Tia-Simone Gardner is an artist, educator, and Black feminist scholar from Birmingham, Alabama. Her practice is interested interdisciplinary strategies that activate ideas of ritual, iconoclasm, and geography. Gardner received her BA in Art and Art History from the University of Alabama in Birmingham. In 2009 she received her MFA in Interdisciplinary Practices and Time-Based Media from the University of Pennsylvania. Gardner participated in the Whitney Independent Study Program as a Studio Fellow and has been an invited artist to a number of national and international artist residencies including the Center for Photography at Woodstock, A Studio in the Woods, and IASPIS Sweden.

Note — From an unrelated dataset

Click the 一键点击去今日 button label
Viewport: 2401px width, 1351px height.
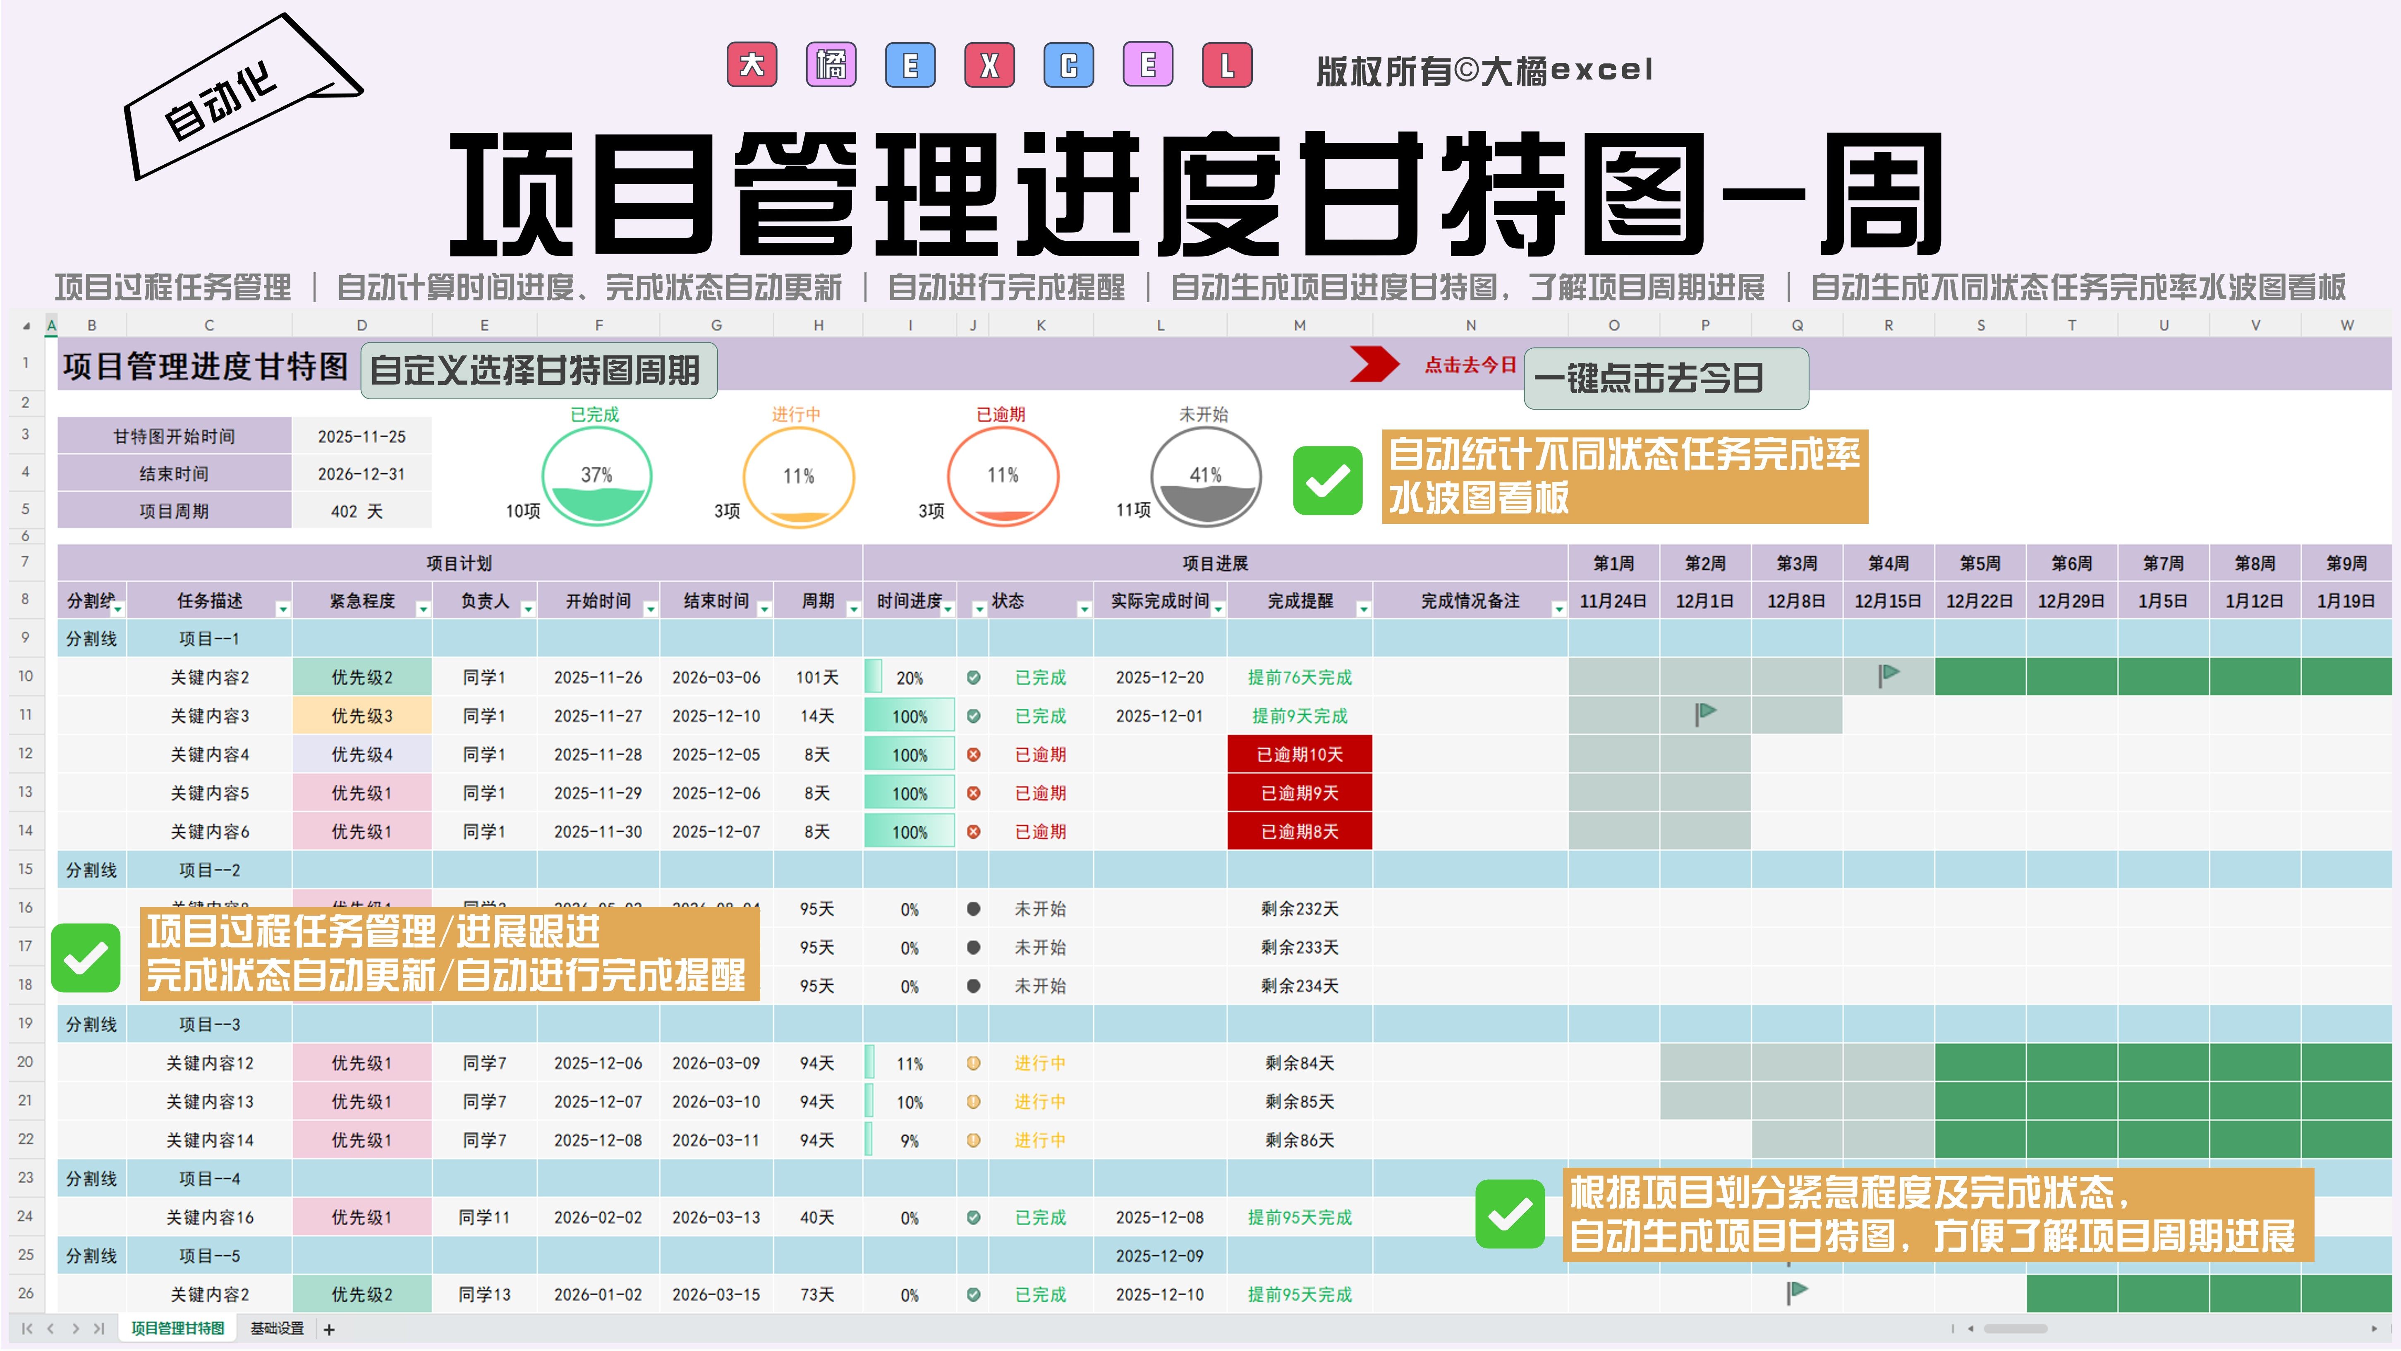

She has also been awarded a number of fellowships for her work including the McKnight Visual Artist Fellowship. She is currently working on a project on Blackness and the Mississippi River as well as a photographic/writing project with her mother that addresses questions of biopolitics, Black memory and Indigineity by looking at the houses that the women in her family lived in the post-bellum South.

Ritual Archives

with Jessica Harvey and Candice Lin
December 12th at 2pm CST

Join us December 12th at 2pm for Ritual Archives, a conversation with artists Jessica Harvey and Candice Lin. We’ll explore the archival fringes found in Harvey and Lin’s work, from fictionalized artifacts and collections to new rituals for care and preservation, revealing a much less sterile, and far more human foundation of archival practice. Lin and Harvey both circumvent traditional expectations of the archive with materials as diverse as frozen urine, jarred farts, experimental fungi, and alchemical rituals of material and memory.

Jessica Harvey

Digging through public and private archives, Jessica Harvey conducts long-term investigations of natural, historical, and personal events, paying close attention to the interpretation of facts, which often changes based on the narrator. She reinterprets these stories with the use of photography, video, archival resources, and objects constructed from everyday materials. Her images and installations act as a catalyst for the fantastical exploration of the psychology that one attaches to memory and place, putting a particular emphasis on the role of women in these histories. Through humor and tragedy, Harvey creates a new way of re-evaluating life, death, and the mythology of our own history. Harvey received an MFA in Photography from Cranbrook Academy of Art and was awarded a Fulbright Grant to Iceland. She has attended residencies at Ox-Bow, Wassaic, MASS MoCA, ACRE, Anderson Ranch, Byrdcliffe Arts Colony, The Luminary, LATITUDE, and Vermont Studio Center. Recent exhibitions include shows at The Wassaic Project (Wassaic, NY), Coop Gallery (Nashville, TN), Gilcrease Museum (Tulsa, OK), Camayuhs (Atlanta, GA), Heaven Gallery (Chicago, IL), The Luminary (St. Louis, MO), Good Weather (Little Rock, AR), and ACRE Projects (Chicago, IL). She is currently a 2020 recipient of the Tulsa Artist Fellowship.

 

 

 

Candice Lin

Candice Lin is an interdisciplinary artist who works with installation, drawing, video, and living materials and processes, such as mold, mushrooms, bacteria, fermentation, and stains. Lin has had recent solo exhibitions at Portikus, Frankfurt; Bétonsalon, Paris; and Gasworks, London, as well as group exhibitions at the Hammer Museum (2018), LA; Moderna Museet, Stockholm (2017); New Museum, New York (2017); SculptureCenter, Long Island City, New York (2017), among others. She is the recipient of several residencies, grants, and fellowships, including the TAP (The Artists Project) (2018), Davidoff Art Initiative (2018), Louis Comfort Tiffany Award (2017), California Community Foundation Award (2014), Fine Arts Work Center Residency (2012) and Smithsonian Artist Research Fellowship (2009).

This 3-part series is supported by the Oklahoma Visual Arts Council.